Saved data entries
◇ ◇ ◇ ◇
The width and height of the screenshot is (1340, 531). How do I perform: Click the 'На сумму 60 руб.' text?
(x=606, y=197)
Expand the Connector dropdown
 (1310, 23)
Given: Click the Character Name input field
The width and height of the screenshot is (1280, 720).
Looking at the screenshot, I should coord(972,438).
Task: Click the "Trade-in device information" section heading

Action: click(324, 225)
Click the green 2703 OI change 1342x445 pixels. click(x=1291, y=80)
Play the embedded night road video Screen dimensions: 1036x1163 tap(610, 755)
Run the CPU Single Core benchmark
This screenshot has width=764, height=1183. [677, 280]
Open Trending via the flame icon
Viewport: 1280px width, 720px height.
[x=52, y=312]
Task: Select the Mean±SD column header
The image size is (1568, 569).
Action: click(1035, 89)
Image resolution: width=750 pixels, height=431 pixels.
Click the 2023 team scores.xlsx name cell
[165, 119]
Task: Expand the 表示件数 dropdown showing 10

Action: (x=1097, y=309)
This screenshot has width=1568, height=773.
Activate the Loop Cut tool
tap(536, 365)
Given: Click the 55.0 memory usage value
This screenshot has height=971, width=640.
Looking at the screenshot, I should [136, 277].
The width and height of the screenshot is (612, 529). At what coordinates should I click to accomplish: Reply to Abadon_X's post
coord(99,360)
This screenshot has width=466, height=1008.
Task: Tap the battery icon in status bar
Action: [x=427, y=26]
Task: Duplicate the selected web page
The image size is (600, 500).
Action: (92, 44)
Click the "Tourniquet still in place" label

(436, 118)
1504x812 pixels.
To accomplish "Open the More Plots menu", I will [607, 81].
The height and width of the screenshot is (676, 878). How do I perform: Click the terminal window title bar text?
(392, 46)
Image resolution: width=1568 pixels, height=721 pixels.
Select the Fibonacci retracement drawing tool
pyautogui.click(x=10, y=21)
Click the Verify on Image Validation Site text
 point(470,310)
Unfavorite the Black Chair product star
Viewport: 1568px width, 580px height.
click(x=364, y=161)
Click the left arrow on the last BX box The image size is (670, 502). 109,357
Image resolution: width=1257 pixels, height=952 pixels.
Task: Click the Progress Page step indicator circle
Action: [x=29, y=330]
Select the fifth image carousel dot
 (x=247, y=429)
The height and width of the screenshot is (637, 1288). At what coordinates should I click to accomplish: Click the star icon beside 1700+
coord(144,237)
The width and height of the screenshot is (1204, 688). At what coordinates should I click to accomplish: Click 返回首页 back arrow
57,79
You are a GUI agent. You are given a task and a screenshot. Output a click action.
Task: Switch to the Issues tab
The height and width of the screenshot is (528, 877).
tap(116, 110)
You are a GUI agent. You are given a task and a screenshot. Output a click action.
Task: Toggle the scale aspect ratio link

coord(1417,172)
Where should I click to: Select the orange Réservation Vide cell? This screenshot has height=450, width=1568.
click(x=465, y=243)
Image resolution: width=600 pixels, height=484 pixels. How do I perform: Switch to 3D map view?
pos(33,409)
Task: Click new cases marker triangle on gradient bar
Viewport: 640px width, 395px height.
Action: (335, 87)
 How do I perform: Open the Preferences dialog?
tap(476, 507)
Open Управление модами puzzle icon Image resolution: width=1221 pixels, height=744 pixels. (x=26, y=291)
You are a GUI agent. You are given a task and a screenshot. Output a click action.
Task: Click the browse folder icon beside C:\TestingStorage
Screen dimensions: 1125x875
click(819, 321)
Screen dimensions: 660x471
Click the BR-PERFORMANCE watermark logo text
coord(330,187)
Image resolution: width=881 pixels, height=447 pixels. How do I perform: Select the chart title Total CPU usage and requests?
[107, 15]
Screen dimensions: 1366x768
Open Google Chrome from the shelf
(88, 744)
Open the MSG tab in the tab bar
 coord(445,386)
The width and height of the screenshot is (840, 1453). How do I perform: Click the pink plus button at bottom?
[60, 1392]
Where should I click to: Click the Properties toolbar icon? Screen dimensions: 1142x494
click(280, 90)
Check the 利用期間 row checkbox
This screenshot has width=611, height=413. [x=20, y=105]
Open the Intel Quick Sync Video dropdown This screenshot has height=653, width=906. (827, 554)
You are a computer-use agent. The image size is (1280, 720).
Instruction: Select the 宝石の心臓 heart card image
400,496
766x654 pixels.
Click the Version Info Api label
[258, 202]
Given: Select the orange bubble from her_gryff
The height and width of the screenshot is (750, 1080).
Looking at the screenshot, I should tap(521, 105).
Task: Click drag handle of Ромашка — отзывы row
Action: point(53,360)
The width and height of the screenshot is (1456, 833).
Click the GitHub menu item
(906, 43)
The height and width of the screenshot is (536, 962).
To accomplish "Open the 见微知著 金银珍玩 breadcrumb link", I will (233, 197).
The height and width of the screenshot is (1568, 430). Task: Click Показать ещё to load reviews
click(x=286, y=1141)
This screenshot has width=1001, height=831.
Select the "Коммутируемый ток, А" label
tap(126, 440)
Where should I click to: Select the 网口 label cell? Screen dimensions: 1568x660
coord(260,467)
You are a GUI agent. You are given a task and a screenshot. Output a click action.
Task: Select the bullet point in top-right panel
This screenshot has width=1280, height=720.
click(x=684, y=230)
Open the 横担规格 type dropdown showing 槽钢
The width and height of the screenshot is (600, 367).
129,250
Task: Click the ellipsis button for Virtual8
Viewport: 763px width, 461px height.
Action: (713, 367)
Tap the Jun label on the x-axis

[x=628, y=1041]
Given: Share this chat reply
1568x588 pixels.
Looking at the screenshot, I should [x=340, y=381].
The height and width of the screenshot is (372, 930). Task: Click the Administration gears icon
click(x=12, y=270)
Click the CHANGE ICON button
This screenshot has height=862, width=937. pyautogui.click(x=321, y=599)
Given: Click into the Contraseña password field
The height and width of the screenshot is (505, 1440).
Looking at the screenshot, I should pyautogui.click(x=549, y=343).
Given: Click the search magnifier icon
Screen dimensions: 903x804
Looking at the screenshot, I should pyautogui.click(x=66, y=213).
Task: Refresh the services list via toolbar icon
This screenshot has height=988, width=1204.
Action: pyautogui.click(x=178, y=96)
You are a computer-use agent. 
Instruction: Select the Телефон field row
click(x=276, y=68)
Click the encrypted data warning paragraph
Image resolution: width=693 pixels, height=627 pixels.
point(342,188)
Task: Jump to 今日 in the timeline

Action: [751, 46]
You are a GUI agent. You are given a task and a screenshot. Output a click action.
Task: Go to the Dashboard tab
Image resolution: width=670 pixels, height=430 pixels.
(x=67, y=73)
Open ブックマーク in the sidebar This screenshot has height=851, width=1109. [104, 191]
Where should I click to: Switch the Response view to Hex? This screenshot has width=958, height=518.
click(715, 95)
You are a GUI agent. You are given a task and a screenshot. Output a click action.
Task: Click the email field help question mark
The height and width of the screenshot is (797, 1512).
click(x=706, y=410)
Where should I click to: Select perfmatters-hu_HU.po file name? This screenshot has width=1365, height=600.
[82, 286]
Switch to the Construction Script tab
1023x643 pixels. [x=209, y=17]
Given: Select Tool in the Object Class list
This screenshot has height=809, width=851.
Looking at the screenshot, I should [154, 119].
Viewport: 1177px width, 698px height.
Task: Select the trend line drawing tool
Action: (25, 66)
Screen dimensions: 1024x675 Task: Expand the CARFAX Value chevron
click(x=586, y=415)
◇ ◇ ◇ ◇
◆ **ACTIVITY**:
Look through the records above and please copy every line in which the string "will" occurs.

◆ **ANSWER SPACE**:
To accomplish "Open the More Plots menu", I will [607, 81].
To accomplish "Open the 见微知著 金银珍玩 breadcrumb link", I will (233, 197).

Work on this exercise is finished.